[Saved entries]
********

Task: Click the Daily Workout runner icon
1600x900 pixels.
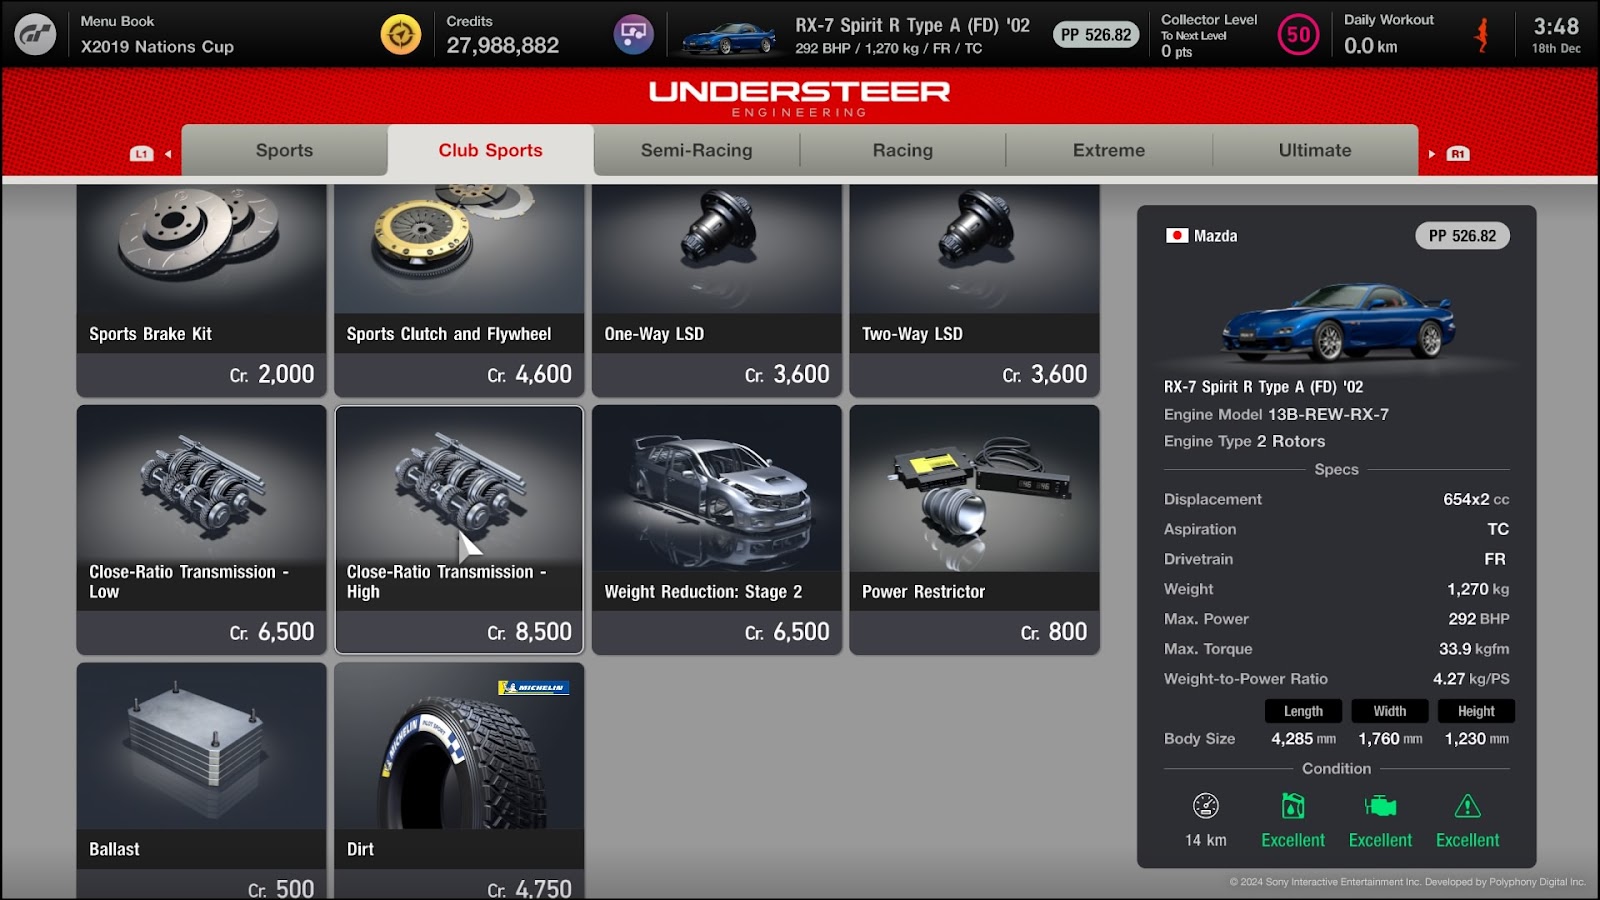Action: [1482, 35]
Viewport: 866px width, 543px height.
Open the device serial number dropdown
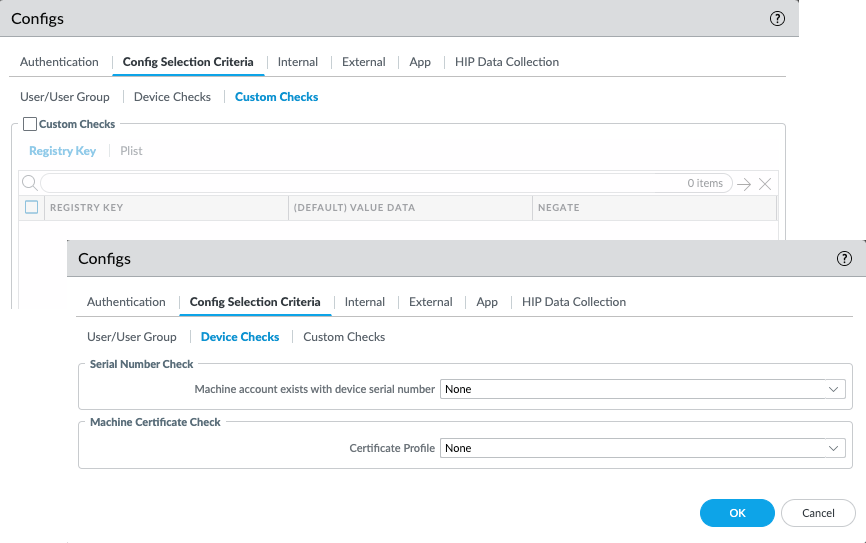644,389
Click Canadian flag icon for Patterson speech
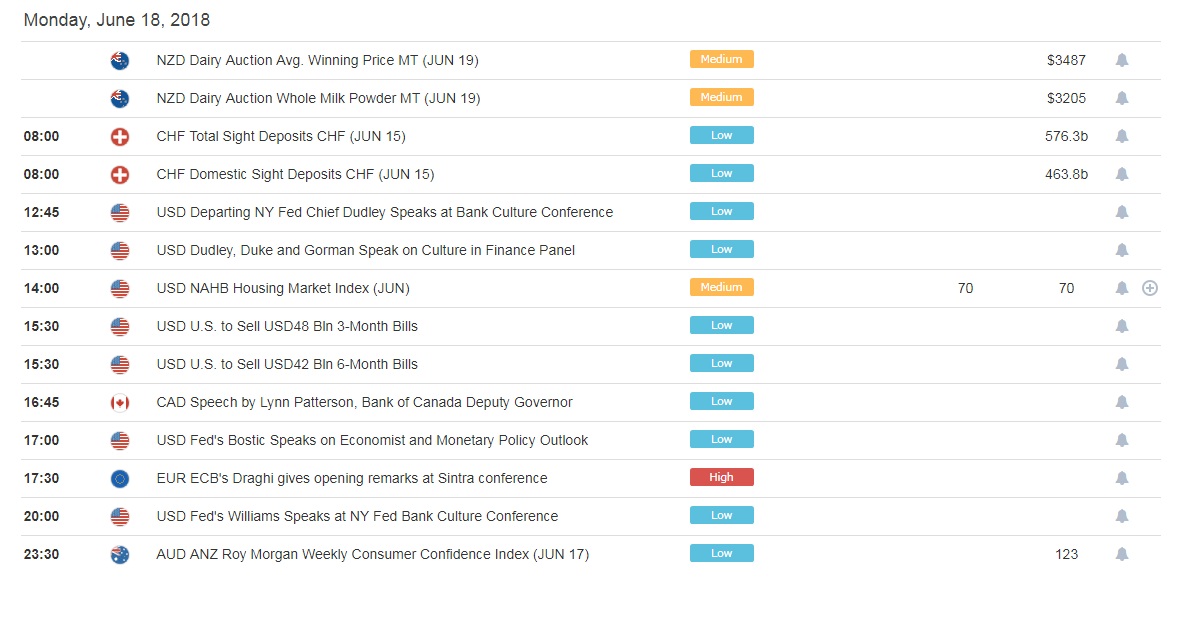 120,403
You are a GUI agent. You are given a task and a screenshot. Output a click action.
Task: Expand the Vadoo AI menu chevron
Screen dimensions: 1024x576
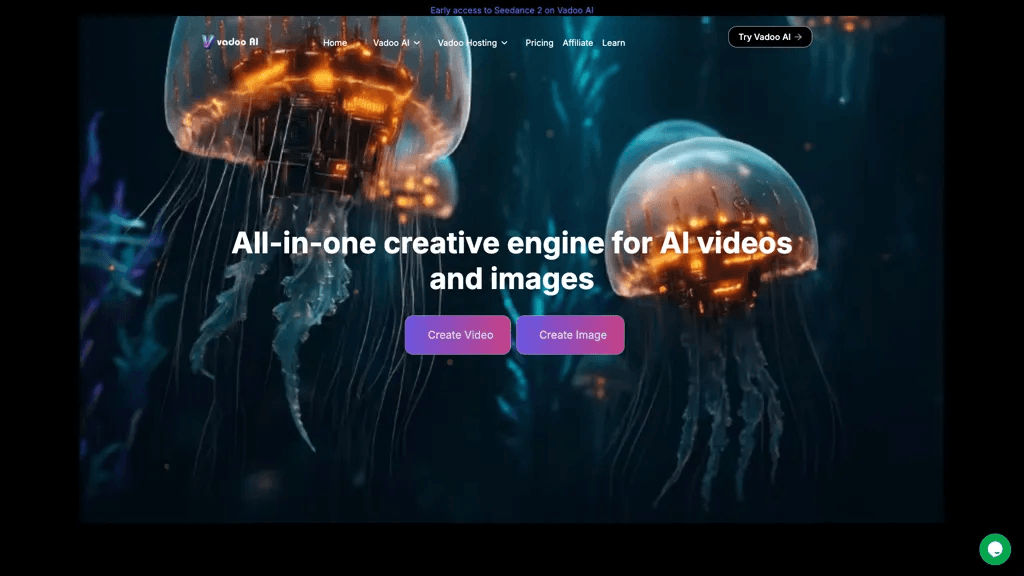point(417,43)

********

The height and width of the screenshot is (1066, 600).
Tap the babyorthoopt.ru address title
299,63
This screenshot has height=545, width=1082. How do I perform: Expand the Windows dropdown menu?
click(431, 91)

********

An exact copy is needed of the stretch above that opens with the line containing "Task: Click the Daily Workout runner icon" and closes with the line containing "You are a GUI"; the pictures are not part of it.

Task: Click the Daily Workout runner icon
1600x900 pixels.
Action: [1482, 35]
Viewport: 866px width, 543px height.
Open the device serial number dropdown
644,389
Click Canadian flag icon for Patterson speech
 120,403
You are a GUI agent. You are given a task and a screenshot. Output a click action.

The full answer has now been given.